В культурный обиход лондонского горожанина уже проникли, прижились и бытовали в нем многие произведения ранней буржуазной литературы континента «Роман о Розе», переведенный Чосером, «Роман Лиса», посрамляющий разбойных баронов Изенгримов и отраженный в рассказе Чосерова капеллана; и, наконец, «фламандской кухни пестрый сор», заметенный в Англию сатирической метлой французских и фландрских фаблио.

Показанное на страницах Чосера новое среднее сословие в лице лучших своих представителей — искусных мастеров и предприимчивых затевал — не только переносило в Англию материальную культуру континента, но, в отличие от космополитического двора и церкви, укореняло ее в своей английской земле и прививало чужие черенки к своему английскому дичку, и в этом есть доля участия Чосера.

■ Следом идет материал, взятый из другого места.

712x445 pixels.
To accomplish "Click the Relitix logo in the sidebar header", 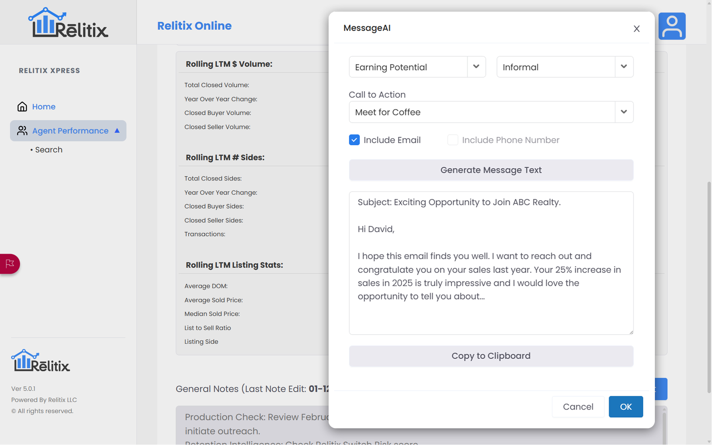I will click(68, 23).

Именно в этой среде, освобождаясь от чужих влияний и вкусов, Чосер нашел себя и обрел путь к английской жизни своего времени. А это было особенно важно для писателя, неотделимого от своей страны.

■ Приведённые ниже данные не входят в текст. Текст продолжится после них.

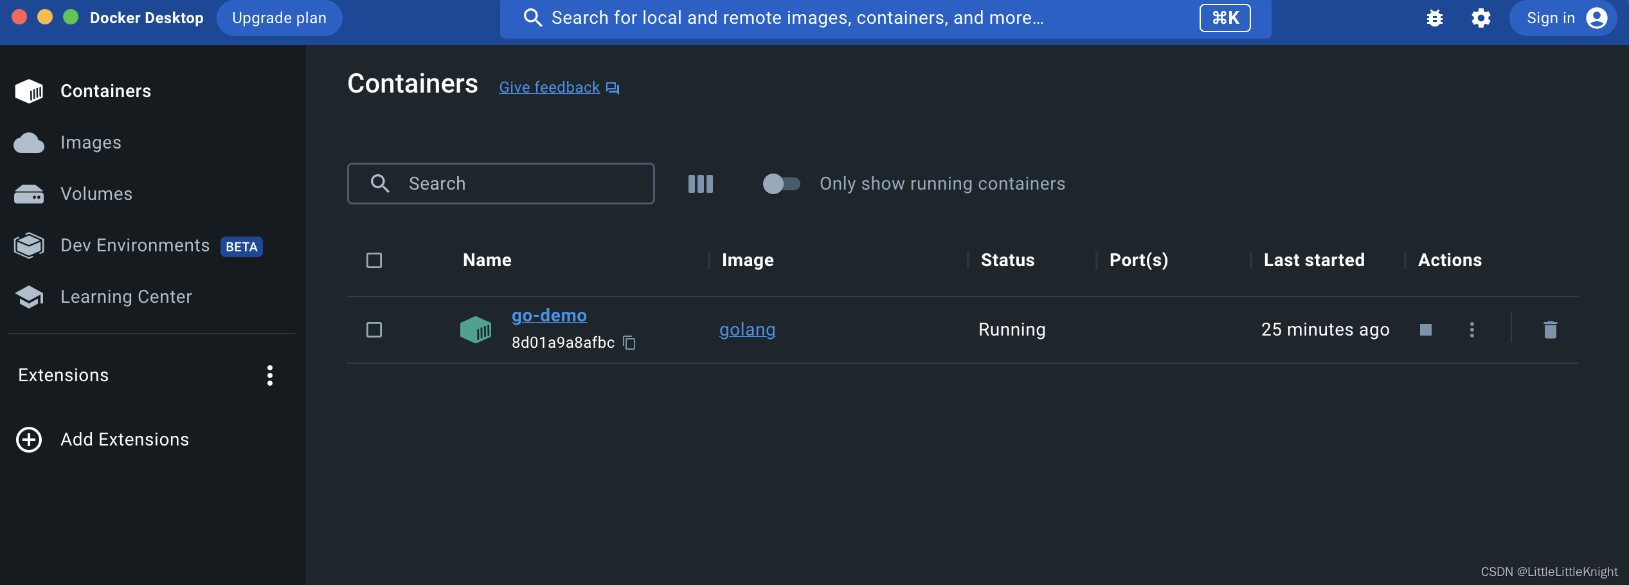Viewport: 1629px width, 585px height.
Task: Select all containers with header checkbox
Action: click(x=374, y=260)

Намеренное и безоговорочное пользование родным языком способствовало обращению Чосера к начаткам родной литературы, и особенно к тому, что было в ней самостоятельного и самобытного. Правда, именно эта сторона в ней была весьма элементарна и зачаточна. Отражение в ней английской жизни было в лучшем случае наивно эмпирично. Большинство таких произведений было если и не безлико, то чаще всего безымянно. Но зато они сохраняли первые проблески свежего, непосредственного восприятия окружающего и свою, народную, точку зрения на жизнь.

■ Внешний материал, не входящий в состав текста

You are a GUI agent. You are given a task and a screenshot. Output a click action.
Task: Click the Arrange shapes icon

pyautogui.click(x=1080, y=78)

Таковы были в особенности памятники народного творчества: народные представления-мистерии, песни, поговорки и присловья. Перебранка Ноя с супругой, самый мотив потопа и своеобразного ковчега-бадьи перешли в рассказ мельника, как и многие другие детали, прямо с церковных подмостков, где Чосеров Абсалон разыгрывал роль Ирода или подвизался в мистерии «Ной и потоп». Отвратительный облик Чосерова пристава церковного суда — это маска, которой народ наделил в своих представлениях ненавистного вымогателя. Внешний облик лесника-йомена возникает у Чосера до того, как образ Робин Гуда был закреплен в письменной традиции, живя еще только в песнях, сценках и представлениях о «Зеленом лесе». Такова бытовая сценка «Спор инструментов», построенная по типу духовных нравоучений и «споров души с телом». Здесь же инструменты пьянчуги плотника обсуждают характер и поведение хозяина, и в их спор вмешивается, наконец, и его ругательница-жена. Таково «Видение о Петре Пахаре» современника Чосера, Вильяма Лэнгленда, — эта детальная бытовая картина неимущей Англии и жизни ее больших дорог и харчевен, картина бедственного положения крестьянства и его туманных чаяний небесного избавителя. Все это настолько детально было показано у Лэнгленда, что в этой области даже Чосеру нечего было добавить в частностях.